**Quoted passage**
------------

# Maximum likelihood estimation when parameters are functions of another data series

We have two time series: $X_t$ and $R_t$, and a model saying that $R_{t+1} = (\mu(X_t) - \frac{1}{2}\sigma^2(X_t))\Delta T + \sigma(X_t) \sqrt{\Delta T} \epsilon_t$, where $\Delta T$ is given constant and $\epsilon_t$-s are independent normally distributed with zero mean and unit variance. Further we assume that the functions $\mu(x)$ and $\sigma(x)$ are linear for simplicity. I would like to use some standard method (MLE comes to my mind) to estimate parameters of functions $\mu(x)$ and $\sigma(x)$, but I am not sure how to do this.

I would be grateful for detailed answers, because I am not really experienced with statistics.

-
Are you familiar with a good math programming language, like R? –  jbowman Jan 4 '12 at 19:50
This looks like the discretization of an affine diffusion (SDE) or something close. –  cardinal Jan 4 '12 at 20:10
@jbowman, sadly I don't know R :( –  Grzenio Jan 5 '12 at 9:47
@cardinal, indeed it is –  Grzenio Jan 5 '12 at 9:48

Let $\theta$ be the parameters involved in $\mu(x)$ and $\sigma(x)$.

------------

**Available data**
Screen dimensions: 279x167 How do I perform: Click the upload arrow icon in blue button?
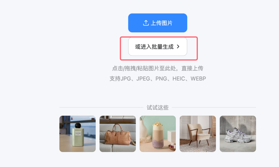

------------

**Jobs**
A – Rewrite the maximum likelihood question between "We have two" and "to do this.", inclusive, replacing "independent" with "uncorrelated".
B – Decide whether each statement agrees with the maximum likelihood question. Answer yes or no for each, and quote the words that decide it.
(i) $\Delta T$ is treated as a given constant.
(ii) The asker knows the R language.
(iii) The functions $\mu(x)$ and $\sigma(x)$ are assumed to be quadratic.

**Task answers**
A –
We have two time series: $X_t$ and $R_t$, and a model saying that $R_{t+1} = (\mu(X_t) - \frac{1}{2}\sigma^2(X_t))\Delta T + \sigma(X_t) \sqrt{\Delta T} \epsilon_t$, where $\Delta T$ is given constant and $\epsilon_t$-s are uncorrelated normally distributed with zero mean and unit variance. Further we assume that the functions $\mu(x)$ and $\sigma(x)$ are linear for simplicity. I would like to use some standard method (MLE comes to my mind) to estimate parameters of functions $\mu(x)$ and $\sigma(x)$, but I am not sure how to do this.

B –
(i) Yes: "where $\Delta T$ is given constant"
(ii) No: "sadly I don't know R :("
(iii) No: "we assume that the functions $\mu(x)$ and $\sigma(x)$ are linear for simplicity"